▶ **Page and screen pointing data**

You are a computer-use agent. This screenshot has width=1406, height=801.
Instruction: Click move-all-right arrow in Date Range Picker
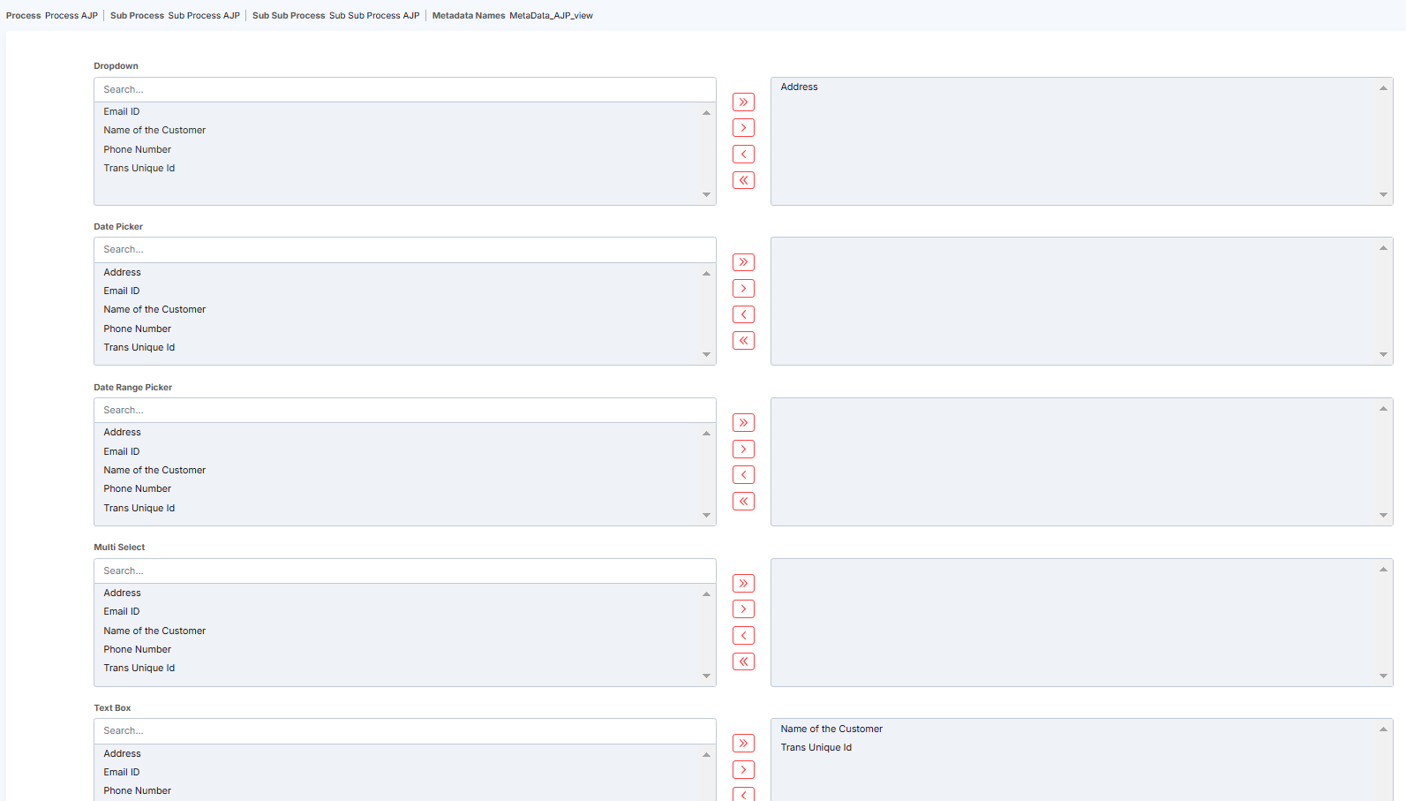(x=743, y=423)
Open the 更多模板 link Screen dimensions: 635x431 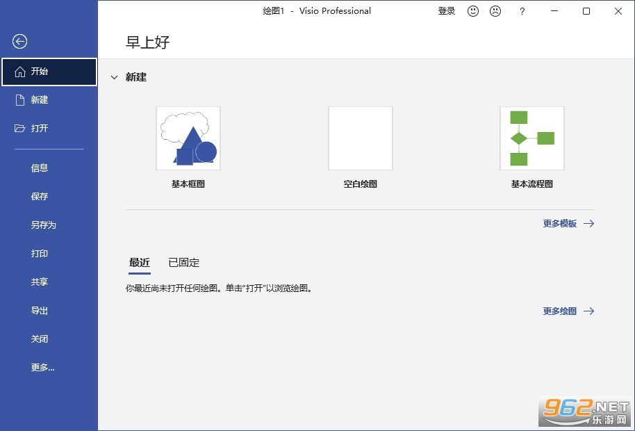coord(560,224)
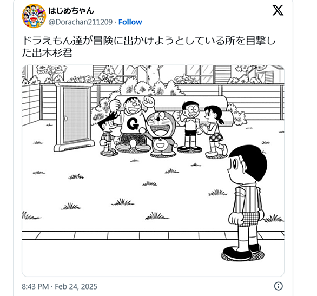Click Nobita with glasses in the image

189,126
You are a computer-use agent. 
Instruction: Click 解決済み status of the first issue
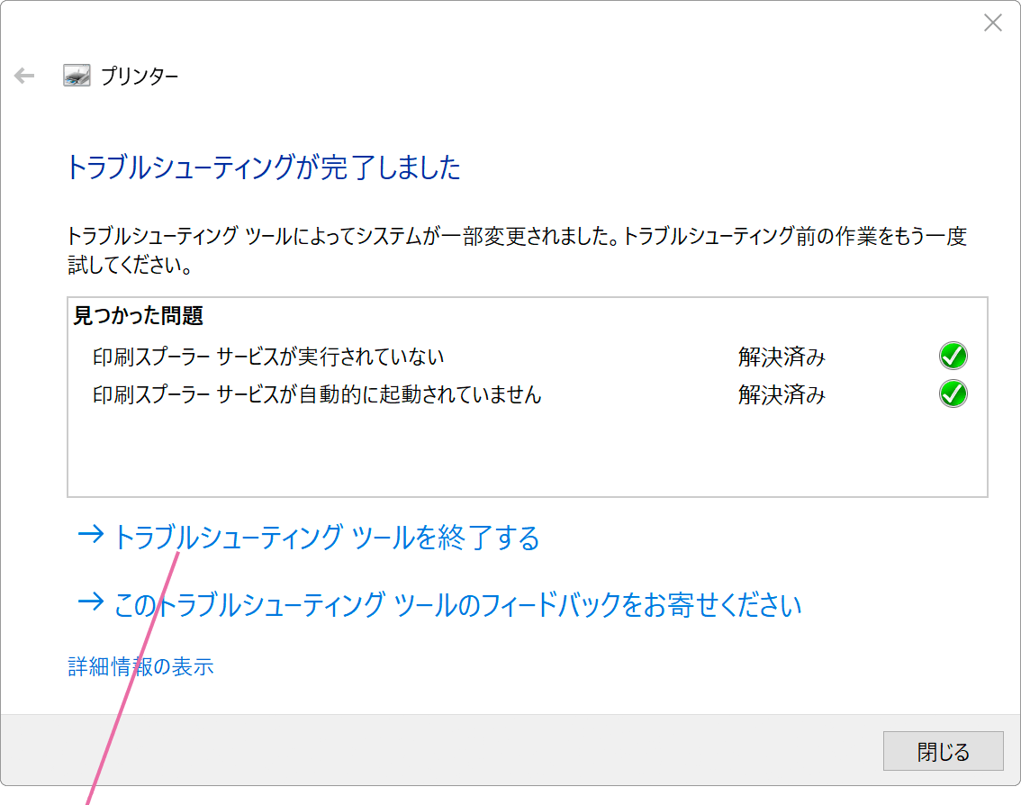(x=782, y=357)
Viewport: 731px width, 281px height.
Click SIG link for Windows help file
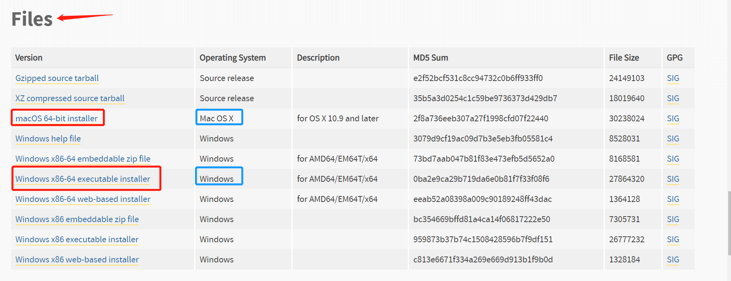(673, 139)
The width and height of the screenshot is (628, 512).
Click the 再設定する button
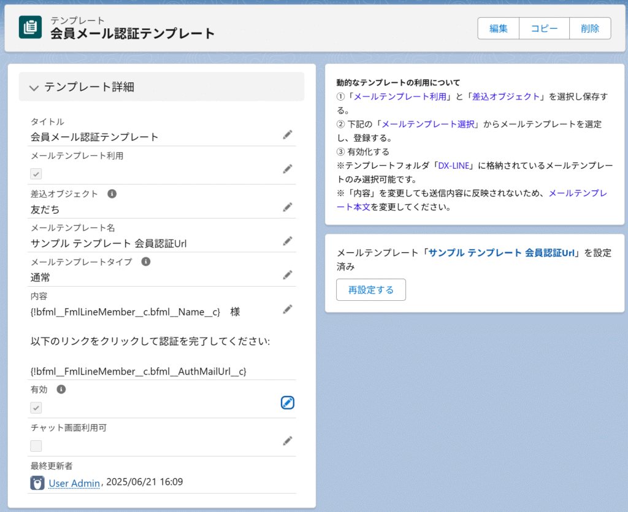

▶ **Task objective**
Repeat the part of the listing that opens with the line containing "The width and" and runs through the end of the listing, leaving the pictures out of your answer.

▶ **Result of the task**
The width and height of the screenshot is (628, 512).
Click the 再設定する button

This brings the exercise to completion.